§ Information supplied
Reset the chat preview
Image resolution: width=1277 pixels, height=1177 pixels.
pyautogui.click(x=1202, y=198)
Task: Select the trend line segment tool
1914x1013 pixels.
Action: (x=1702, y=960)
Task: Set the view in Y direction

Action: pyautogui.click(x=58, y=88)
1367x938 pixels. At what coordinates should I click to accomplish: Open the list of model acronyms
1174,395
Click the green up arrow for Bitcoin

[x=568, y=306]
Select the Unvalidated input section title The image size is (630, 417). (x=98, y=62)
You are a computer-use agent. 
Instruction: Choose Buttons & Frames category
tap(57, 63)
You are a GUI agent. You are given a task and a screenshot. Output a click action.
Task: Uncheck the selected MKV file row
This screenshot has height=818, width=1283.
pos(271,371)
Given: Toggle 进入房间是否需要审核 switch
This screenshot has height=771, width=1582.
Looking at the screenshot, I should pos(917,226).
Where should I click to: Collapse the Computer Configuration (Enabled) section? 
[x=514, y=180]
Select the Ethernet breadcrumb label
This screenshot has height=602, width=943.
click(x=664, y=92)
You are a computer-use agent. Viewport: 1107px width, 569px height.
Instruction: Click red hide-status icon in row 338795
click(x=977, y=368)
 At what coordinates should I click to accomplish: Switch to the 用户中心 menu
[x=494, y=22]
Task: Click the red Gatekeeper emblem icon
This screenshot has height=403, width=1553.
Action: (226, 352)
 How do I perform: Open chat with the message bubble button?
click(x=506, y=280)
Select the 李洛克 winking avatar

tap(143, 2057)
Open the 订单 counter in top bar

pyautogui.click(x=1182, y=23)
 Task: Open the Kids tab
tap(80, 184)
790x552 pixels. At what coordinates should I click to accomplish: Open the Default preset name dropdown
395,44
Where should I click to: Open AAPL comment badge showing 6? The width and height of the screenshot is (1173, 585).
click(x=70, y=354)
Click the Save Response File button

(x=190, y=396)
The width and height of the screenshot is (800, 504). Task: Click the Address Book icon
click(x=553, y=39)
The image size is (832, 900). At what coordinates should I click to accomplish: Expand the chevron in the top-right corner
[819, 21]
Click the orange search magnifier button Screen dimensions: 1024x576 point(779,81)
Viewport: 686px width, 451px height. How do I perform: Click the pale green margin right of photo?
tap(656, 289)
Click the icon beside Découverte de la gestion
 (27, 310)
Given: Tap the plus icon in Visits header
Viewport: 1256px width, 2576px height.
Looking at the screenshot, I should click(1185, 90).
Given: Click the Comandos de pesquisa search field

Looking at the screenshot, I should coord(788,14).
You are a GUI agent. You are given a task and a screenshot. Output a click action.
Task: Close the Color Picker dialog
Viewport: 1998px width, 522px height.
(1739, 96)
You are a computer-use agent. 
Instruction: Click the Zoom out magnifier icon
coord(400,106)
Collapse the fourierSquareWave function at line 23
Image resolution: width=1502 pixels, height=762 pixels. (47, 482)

§ Work required
Exactly reproduce the lines of the entries above, from the one containing "Instruction: Click red" to the very last, and no others.

§ The completed task
Instruction: Click red hide-status icon in row 338795
click(x=977, y=368)
 At what coordinates should I click to accomplish: Switch to the 用户中心 menu
[x=494, y=22]
Task: Click the red Gatekeeper emblem icon
This screenshot has height=403, width=1553.
Action: (226, 352)
 How do I perform: Open chat with the message bubble button?
click(x=506, y=280)
Select the 李洛克 winking avatar

tap(143, 2057)
Open the 订单 counter in top bar

pyautogui.click(x=1182, y=23)
 Task: Open the Kids tab
tap(80, 184)
790x552 pixels. At what coordinates should I click to accomplish: Open the Default preset name dropdown
395,44
Where should I click to: Open AAPL comment badge showing 6? The width and height of the screenshot is (1173, 585).
click(x=70, y=354)
Click the Save Response File button

(x=190, y=396)
The width and height of the screenshot is (800, 504). Task: Click the Address Book icon
click(x=553, y=39)
The image size is (832, 900). At what coordinates should I click to accomplish: Expand the chevron in the top-right corner
[819, 21]
Click the orange search magnifier button Screen dimensions: 1024x576 point(779,81)
Viewport: 686px width, 451px height. How do I perform: Click the pale green margin right of photo?
tap(656, 289)
Click the icon beside Découverte de la gestion
 (27, 310)
Given: Tap the plus icon in Visits header
Viewport: 1256px width, 2576px height.
Looking at the screenshot, I should click(1185, 90).
Given: Click the Comandos de pesquisa search field

Looking at the screenshot, I should coord(788,14).
You are a GUI agent. You are given a task and a screenshot. Output a click action.
Task: Close the Color Picker dialog
Viewport: 1998px width, 522px height.
(1739, 96)
You are a computer-use agent. 
Instruction: Click the Zoom out magnifier icon
coord(400,106)
Collapse the fourierSquareWave function at line 23
Image resolution: width=1502 pixels, height=762 pixels. (47, 482)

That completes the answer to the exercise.